Top of Extracted records
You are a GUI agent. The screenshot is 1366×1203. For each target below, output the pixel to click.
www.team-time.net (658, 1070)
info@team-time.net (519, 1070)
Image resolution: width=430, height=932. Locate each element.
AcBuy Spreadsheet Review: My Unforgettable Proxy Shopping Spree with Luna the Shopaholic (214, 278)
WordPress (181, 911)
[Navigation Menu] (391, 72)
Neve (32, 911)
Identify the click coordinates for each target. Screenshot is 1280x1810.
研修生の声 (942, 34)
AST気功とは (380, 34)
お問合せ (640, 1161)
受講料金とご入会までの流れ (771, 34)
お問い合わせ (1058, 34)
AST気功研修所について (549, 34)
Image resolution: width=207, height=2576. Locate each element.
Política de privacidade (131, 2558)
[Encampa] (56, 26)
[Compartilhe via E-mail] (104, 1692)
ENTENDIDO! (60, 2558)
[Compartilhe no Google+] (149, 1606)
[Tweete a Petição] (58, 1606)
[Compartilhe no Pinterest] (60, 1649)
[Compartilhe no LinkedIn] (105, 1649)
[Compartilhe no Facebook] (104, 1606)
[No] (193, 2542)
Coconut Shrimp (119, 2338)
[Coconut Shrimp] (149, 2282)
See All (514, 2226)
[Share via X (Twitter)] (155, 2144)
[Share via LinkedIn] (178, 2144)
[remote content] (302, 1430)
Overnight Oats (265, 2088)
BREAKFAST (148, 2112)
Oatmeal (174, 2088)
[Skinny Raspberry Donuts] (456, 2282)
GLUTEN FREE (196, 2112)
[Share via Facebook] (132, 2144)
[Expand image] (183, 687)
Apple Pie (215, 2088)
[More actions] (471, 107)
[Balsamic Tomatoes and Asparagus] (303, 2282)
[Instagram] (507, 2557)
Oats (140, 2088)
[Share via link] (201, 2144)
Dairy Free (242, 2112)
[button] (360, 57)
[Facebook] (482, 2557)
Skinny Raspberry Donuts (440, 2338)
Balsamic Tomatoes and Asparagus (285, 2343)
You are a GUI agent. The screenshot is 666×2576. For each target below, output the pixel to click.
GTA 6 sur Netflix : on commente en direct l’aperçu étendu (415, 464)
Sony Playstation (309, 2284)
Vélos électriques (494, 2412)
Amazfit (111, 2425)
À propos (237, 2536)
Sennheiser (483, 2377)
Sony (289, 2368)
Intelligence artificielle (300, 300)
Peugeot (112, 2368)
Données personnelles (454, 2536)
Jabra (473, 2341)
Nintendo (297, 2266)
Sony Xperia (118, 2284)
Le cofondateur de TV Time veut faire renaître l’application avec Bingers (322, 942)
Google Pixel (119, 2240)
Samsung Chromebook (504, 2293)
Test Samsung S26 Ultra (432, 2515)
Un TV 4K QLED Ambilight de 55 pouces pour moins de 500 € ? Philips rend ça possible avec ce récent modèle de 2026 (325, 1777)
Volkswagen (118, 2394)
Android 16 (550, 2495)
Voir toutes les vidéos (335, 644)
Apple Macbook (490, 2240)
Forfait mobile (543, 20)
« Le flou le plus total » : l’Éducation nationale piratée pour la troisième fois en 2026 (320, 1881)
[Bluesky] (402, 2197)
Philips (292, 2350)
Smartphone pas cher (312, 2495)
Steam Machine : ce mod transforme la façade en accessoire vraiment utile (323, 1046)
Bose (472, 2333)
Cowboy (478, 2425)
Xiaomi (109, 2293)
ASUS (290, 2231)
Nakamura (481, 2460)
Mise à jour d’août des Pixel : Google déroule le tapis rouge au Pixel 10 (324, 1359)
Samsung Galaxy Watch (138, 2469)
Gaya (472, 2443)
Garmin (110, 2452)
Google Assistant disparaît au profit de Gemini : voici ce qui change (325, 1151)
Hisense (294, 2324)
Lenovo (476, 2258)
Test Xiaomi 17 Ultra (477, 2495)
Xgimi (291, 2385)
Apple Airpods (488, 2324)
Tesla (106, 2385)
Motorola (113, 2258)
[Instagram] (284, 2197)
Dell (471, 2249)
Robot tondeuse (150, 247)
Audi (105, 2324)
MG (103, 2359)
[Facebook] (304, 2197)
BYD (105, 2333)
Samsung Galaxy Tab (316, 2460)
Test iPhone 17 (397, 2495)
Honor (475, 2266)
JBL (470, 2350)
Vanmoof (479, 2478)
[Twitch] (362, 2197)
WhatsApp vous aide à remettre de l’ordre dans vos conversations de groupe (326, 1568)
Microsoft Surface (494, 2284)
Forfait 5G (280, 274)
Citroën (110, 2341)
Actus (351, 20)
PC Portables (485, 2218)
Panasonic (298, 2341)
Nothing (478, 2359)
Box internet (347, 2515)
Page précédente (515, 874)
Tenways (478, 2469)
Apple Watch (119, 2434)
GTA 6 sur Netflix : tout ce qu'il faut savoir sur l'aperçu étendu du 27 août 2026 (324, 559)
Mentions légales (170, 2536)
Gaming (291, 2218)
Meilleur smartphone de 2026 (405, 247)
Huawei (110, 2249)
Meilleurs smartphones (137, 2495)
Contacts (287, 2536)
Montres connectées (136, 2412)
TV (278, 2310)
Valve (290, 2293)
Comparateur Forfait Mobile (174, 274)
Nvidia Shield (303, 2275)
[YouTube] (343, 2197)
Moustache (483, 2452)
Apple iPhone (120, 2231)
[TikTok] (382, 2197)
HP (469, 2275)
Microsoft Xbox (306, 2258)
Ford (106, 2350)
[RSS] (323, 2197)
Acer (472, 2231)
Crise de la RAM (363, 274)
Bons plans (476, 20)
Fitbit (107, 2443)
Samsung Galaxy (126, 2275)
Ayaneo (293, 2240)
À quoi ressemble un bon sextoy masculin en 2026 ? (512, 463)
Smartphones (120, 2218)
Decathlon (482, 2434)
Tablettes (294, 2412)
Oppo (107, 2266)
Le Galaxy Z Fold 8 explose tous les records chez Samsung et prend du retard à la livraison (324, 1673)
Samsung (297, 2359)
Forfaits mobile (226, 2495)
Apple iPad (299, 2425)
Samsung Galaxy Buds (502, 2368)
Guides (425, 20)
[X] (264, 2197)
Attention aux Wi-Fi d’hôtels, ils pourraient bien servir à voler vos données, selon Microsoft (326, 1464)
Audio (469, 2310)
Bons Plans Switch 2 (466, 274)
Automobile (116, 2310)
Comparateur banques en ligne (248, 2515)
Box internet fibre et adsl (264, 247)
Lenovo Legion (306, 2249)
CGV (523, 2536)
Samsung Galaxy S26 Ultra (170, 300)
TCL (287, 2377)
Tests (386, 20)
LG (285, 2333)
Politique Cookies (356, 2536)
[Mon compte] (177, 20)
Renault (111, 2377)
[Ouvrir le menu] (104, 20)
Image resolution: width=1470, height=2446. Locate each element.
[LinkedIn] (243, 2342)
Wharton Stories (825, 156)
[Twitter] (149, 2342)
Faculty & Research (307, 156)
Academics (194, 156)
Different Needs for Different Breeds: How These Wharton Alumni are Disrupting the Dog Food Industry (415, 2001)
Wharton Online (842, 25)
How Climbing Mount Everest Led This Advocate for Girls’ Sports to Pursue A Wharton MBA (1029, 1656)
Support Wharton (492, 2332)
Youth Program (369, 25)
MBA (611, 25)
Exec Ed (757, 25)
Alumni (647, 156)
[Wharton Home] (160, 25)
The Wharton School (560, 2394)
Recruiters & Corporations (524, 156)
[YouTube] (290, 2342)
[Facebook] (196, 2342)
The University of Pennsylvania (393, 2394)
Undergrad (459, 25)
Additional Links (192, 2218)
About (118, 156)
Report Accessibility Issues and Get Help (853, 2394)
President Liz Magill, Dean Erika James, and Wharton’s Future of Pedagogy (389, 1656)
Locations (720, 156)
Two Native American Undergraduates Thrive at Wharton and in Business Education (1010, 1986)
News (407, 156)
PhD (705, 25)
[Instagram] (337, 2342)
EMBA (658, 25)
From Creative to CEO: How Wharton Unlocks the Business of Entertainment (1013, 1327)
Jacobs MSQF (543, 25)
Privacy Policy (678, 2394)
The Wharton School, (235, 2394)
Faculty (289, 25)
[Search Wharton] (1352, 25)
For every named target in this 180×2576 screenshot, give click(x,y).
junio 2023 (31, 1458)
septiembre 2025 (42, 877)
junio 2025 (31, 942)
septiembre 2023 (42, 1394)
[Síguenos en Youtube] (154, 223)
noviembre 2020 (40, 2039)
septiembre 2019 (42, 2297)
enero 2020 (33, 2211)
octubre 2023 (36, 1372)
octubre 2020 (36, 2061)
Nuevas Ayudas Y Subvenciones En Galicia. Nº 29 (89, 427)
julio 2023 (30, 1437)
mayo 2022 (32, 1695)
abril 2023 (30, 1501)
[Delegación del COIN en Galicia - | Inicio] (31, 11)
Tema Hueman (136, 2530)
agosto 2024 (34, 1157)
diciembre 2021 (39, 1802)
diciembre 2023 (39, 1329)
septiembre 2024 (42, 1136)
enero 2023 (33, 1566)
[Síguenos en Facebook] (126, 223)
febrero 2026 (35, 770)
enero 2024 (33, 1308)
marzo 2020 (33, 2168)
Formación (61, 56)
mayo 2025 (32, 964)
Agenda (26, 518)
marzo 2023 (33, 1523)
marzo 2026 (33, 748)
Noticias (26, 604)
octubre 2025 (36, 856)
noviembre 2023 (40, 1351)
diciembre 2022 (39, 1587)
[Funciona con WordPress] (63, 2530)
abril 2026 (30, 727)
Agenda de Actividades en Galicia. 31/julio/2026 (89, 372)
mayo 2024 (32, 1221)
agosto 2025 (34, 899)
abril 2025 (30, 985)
Bottom of Extracted records
The task:
For the listing above, state how many lines contain the string "août". Give the number and nothing else.

Exercise output:
2